▶ _YOUR TASK_:
Give the entries again exactly, without pictures.

▶ _EXCERPTED DATA_:

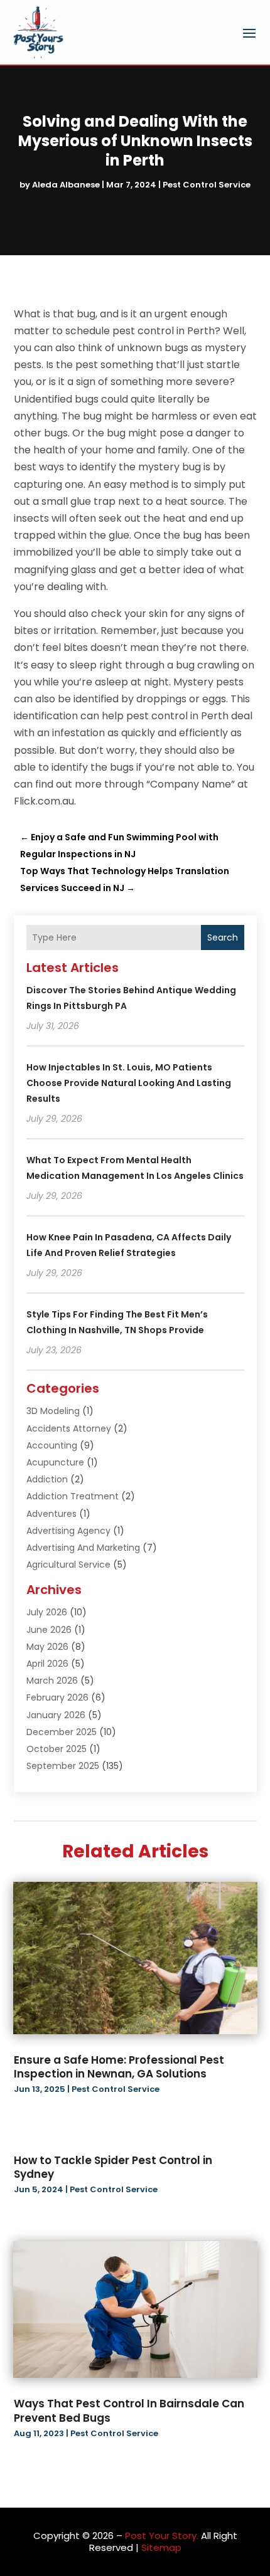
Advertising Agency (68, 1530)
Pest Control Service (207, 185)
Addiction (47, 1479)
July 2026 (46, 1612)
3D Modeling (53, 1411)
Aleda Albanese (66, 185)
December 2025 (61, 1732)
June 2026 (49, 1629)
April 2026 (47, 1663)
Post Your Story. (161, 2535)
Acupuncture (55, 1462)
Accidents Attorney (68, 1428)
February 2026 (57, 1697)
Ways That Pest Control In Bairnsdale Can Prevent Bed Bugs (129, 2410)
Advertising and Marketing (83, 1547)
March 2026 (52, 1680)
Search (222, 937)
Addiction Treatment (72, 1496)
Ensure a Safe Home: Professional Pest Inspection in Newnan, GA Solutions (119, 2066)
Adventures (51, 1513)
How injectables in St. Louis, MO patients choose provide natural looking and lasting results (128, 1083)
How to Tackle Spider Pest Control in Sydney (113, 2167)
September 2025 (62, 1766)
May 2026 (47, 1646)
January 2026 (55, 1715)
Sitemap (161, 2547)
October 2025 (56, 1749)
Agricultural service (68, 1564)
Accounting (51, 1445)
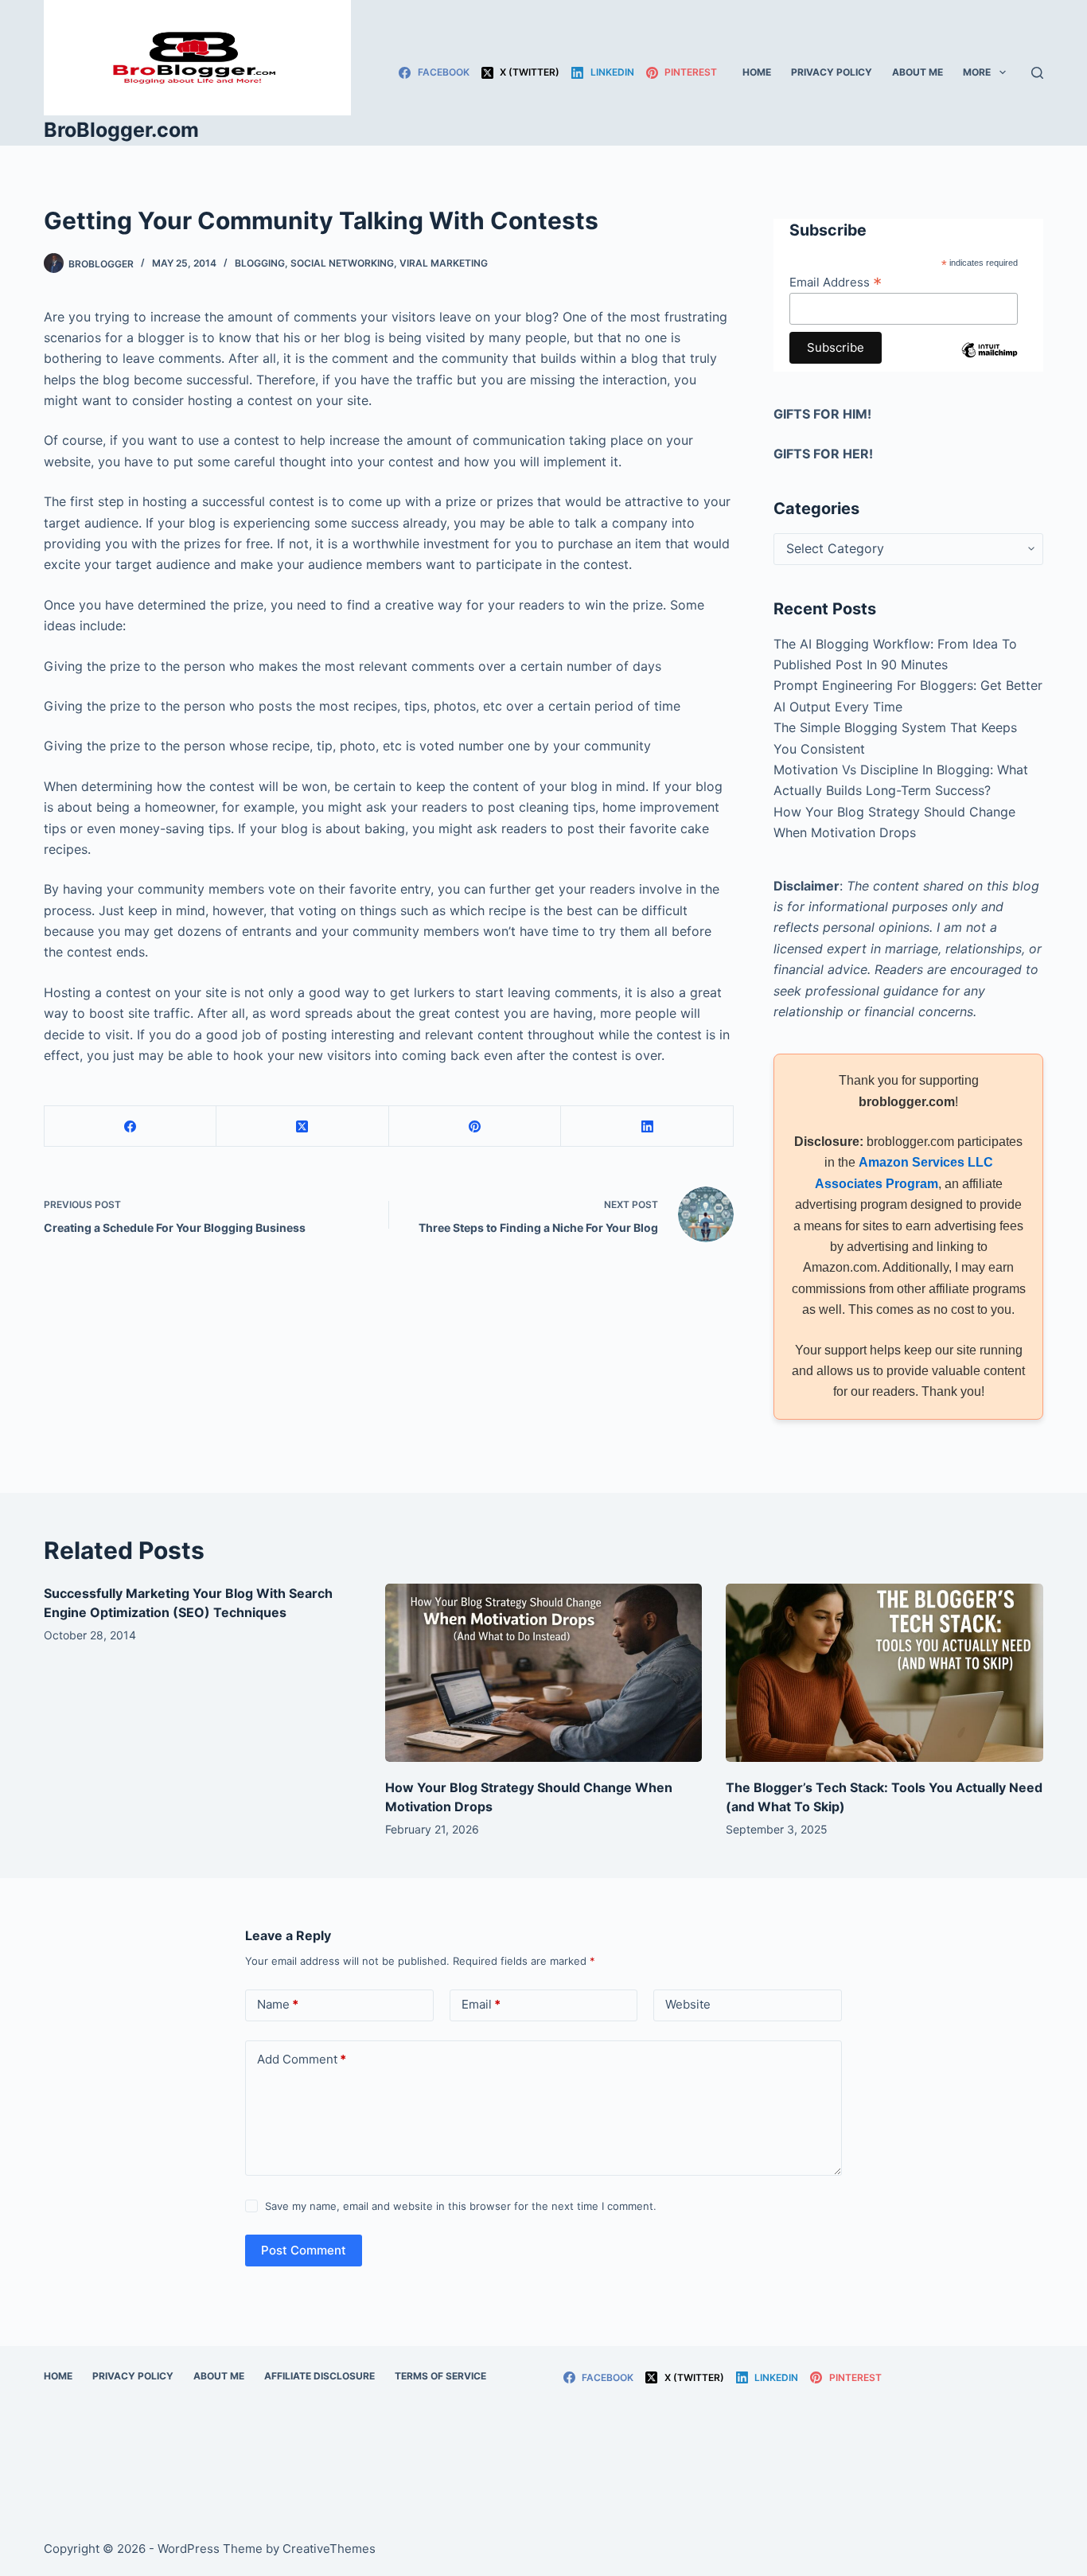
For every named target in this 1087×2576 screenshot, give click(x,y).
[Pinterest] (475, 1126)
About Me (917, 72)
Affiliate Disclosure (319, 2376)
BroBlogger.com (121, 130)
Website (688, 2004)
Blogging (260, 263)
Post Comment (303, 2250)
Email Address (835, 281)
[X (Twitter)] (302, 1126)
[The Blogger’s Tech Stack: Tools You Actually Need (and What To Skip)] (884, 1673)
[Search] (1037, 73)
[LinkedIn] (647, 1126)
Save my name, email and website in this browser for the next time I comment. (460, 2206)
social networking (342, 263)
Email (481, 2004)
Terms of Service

▶ _EXERCISE SOLUTION_:
Advertising Agency (68, 1530)
Pest Control Service (207, 185)
Addiction (47, 1479)
July 2026 (46, 1612)
3D Modeling (53, 1411)
Aleda Albanese (66, 185)
December 2025 (61, 1732)
June 2026 (49, 1629)
April 2026 (47, 1663)
Post Your Story. (161, 2535)
Acupuncture (55, 1462)
Accidents Attorney (68, 1428)
February 2026 (57, 1697)
Ways That Pest Control In Bairnsdale Can Prevent Bed Bugs (129, 2410)
Advertising and Marketing (83, 1547)
March 2026 (52, 1680)
Search (222, 937)
Addiction Treatment (72, 1496)
Ensure a Safe Home: Professional Pest Inspection in Newnan, GA Solutions (119, 2066)
Adventures (51, 1513)
How injectables in St. Louis, MO patients choose provide natural looking and lasting results (128, 1083)
How to Tackle Spider Pest Control in Sydney (113, 2167)
September 2025 (62, 1766)
May 2026 (47, 1646)
January 2026 (55, 1715)
Sitemap (161, 2547)
October 2025 (56, 1749)
Agricultural service (68, 1564)
Accounting (51, 1445)
For every named target in this 1087×2576 screenshot, give click(x,y).
[Pinterest] (475, 1126)
About Me (917, 72)
Affiliate Disclosure (319, 2376)
BroBlogger.com (121, 130)
Website (688, 2004)
Blogging (260, 263)
Post Comment (303, 2250)
Email Address (835, 281)
[X (Twitter)] (302, 1126)
[The Blogger’s Tech Stack: Tools You Actually Need (and What To Skip)] (884, 1673)
[Search] (1037, 73)
[LinkedIn] (647, 1126)
Save my name, email and website in this browser for the next time I comment. (460, 2206)
social networking (342, 263)
Email (481, 2004)
Terms of Service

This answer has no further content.